*SOURCE*.
- - - - -

Another pressure will come from the pressure to get people into electric and/or hybrid cars for climate change reasons. You can see your 10 year old car becoming literally worthless.
This will suit everyone - government, manufacturers - except the motorist.
peteo
12-10-2009, 09:52 PM
Just found this, in of all places, the Christian Science Monitor. Not my normal reading I hasten to add. It echoes what people have already said on here.
http://www.csmonitor.com/2004/0419/p13s02-wmgn.html
Vwsteve76
13-10-2009, 01:28 AM
At the end of the day depends if you can afford to change your old car, if the car is in decent state and just need a one part changed to get it through its mot etc sometime it`s worth spending few hundred pounds to get another year motoring out of the old car even if the car is worth least then the repair bill it better then spending a few thousend pounds on a newer car if money it short.
End the day would you scrap a car because somthing like the air conditioning etc stopped working and cost more then the car is worth to repair it do not stop the car doing it`s job getting you from A to B if your air conditioning or elecric window or somthing similer is not working.

- - - - -

*SUPPLIED DATA*.
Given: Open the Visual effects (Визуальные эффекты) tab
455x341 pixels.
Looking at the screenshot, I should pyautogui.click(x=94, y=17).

- - - - -

*TASK INSTRUCTIONS*.
[1] Copy the stretch of the forum thread about old cars from "Another pressure will" through "except the motorist.".
[2] Answer these from the forum thread about old cars:
(a) In which publication did peteo find the piece he links?
(b) In the first post, which two parties besides the motorist will the change suit?
(c) In the last post, which broken features are given as things that don't stop a car getting you from A to B?
[3] Pick up the forum thread about old cars where it ends and keep it going.

*RESULTS OF THE EXERCISE*.
[1]
Another pressure will come from the pressure to get people into electric and/or hybrid cars for climate change reasons. You can see your 10 year old car becoming literally worthless.
This will suit everyone - government, manufacturers - except the motorist.

[2]
(a) The Christian Science Monitor.
(b) The government and manufacturers.
(c) The air conditioning and an electric window.

[3]
Depend`s how you look at it really.
Sorry about bad spelling :Blush2:
No, you wouldn't scrap a car if an ancillary system not vital to the running failed.
My thoughts about airbags run true in that link above, very scaring reading.
Also I reckon you'll see hardly any PD engined VAG cars on the road in 10 years time, they will simply cost to much to fix if they ever go wrong. In fact on some of the early ones I'd say they are right on the limit of value vs cost to repair, especially AJM engined ones with their habit of blowing head gaskets.
paul b
15-10-2009, 11:55 PM
Am I one of the few that believes in the "better the devil you know" saying?
Sometimes you have to be more realistic than think, "the car's worth £2k, it's not worth fixing if I have to spend £1.5k on it."
Am I one of the few that believes in the "better the devil you know" saying?
Sometimes you have to be more realistic than think, "the car's worth £2k, it's not worth fixing if I have to spend £1.5k on it."
In that case Paul you have to factor in risk.
Why risk spending 1.5k on something that is worth 2k.
If the car was written off you would only get 2k and would therefore have lost that 1.5k.
To be risk averse the better way is to add the 1.5k to the 2k and buy something for 3.5k that does not need the 1.5k repair.
That is of course if you can get rid of it for 2k. Chances are you would need to spend that 1.5k to be able to sell for 2k so you are back to square one.
In that instance unless it it somewthing special, the car does then become disposable I'd say. You'd cut your losses and sell the 2k car for 1k in its broken state and then add the 1.5k you were going to spend on the repair to get a car worth 2.5k.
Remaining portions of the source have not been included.